■ What is asked
Give the lines of the entries below, from the line with "Where should I click to: Expand" up to and including the final line, as a Markdown table with the columns "Row" and "Line". Omit blank lines and leave the pictures out of the table.

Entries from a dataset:
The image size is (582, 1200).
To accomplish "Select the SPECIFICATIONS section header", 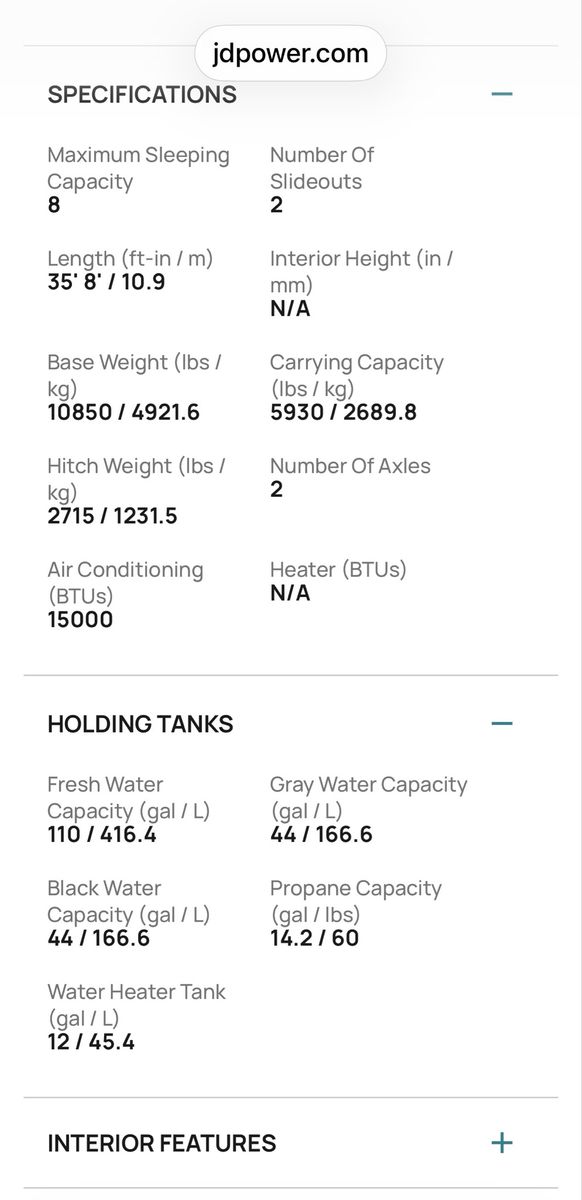I will pos(142,95).
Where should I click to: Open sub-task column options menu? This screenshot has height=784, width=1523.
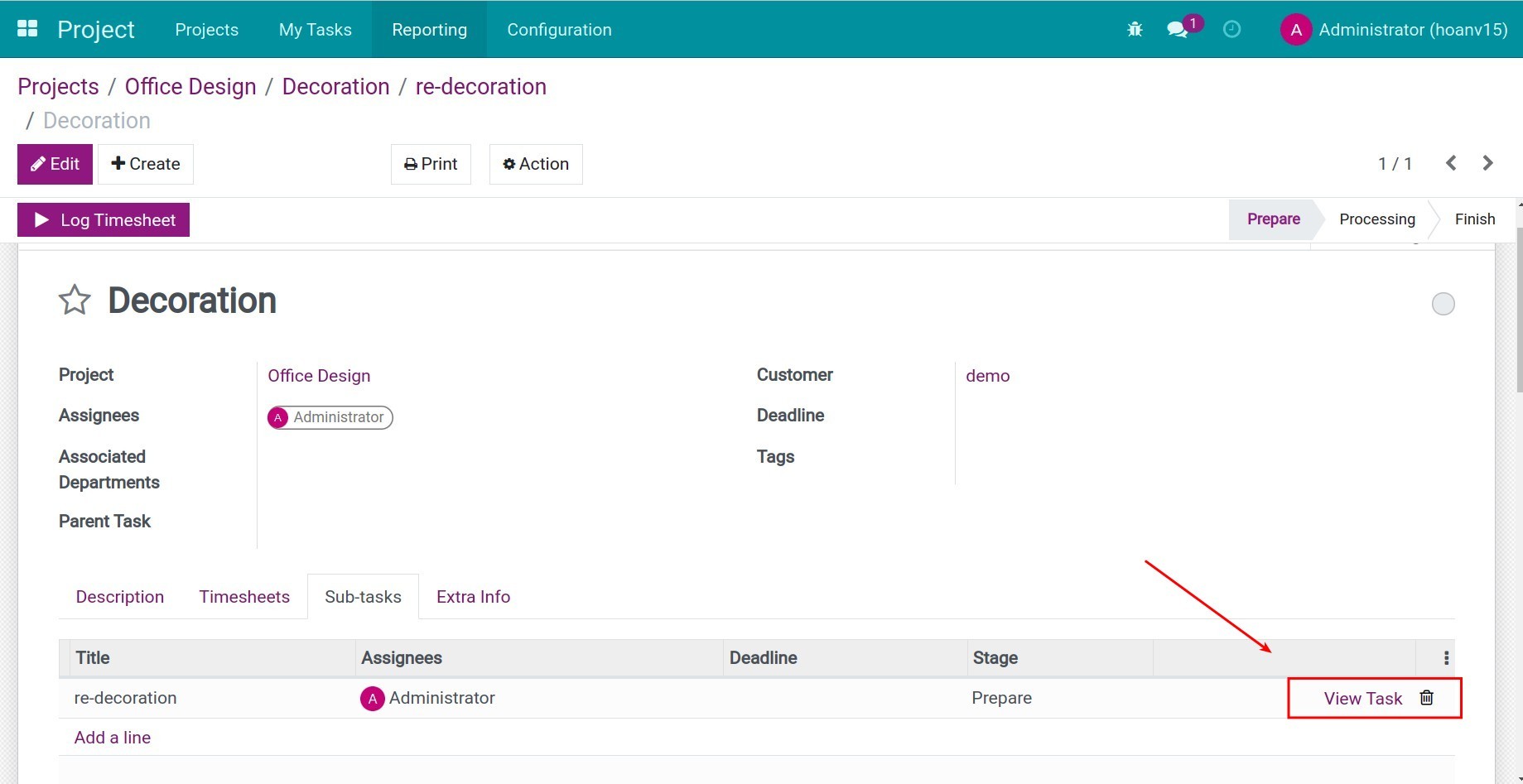[x=1446, y=658]
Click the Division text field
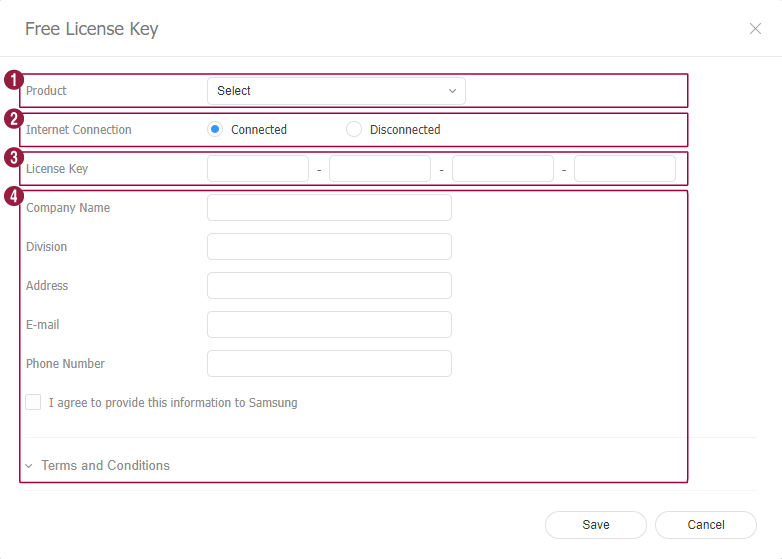Viewport: 782px width, 559px height. tap(329, 247)
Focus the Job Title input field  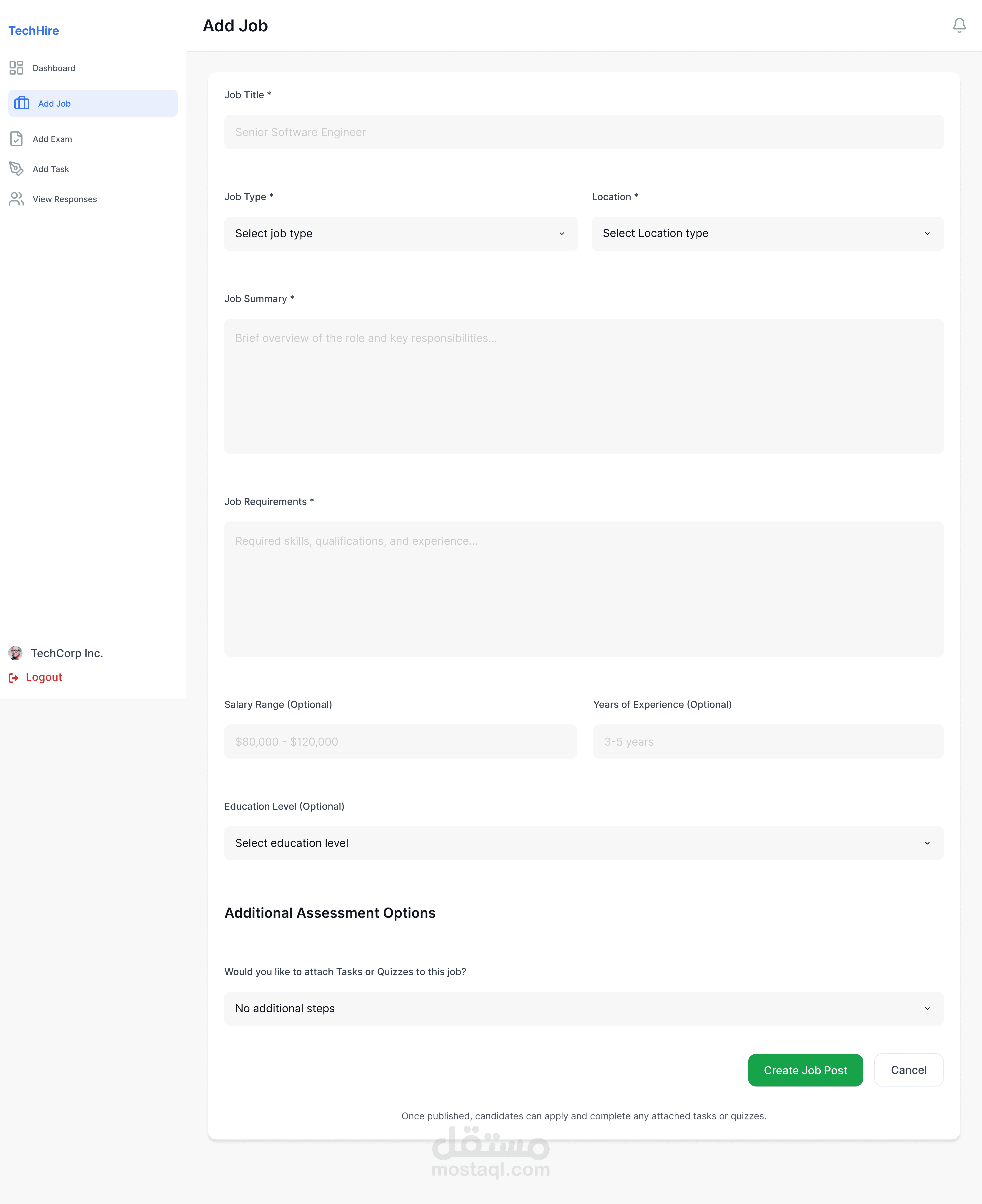(x=583, y=132)
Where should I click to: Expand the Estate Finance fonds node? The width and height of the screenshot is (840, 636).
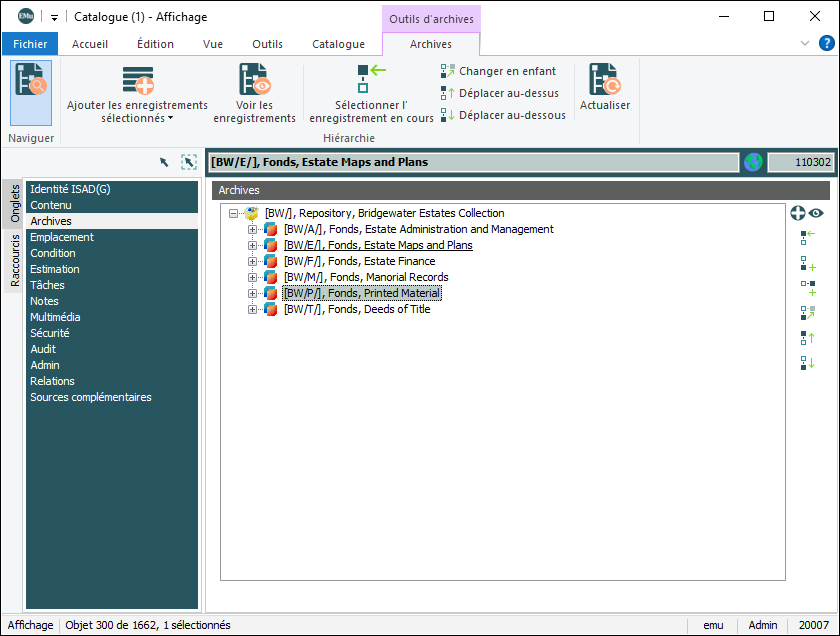point(253,261)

■ Response to this task
| Row | Line |
|---|---|
| 1 | Where should I click to: Expand the Estate Finance fonds node? The width and height of the screenshot is (840, 636). |
| 2 | point(253,261) |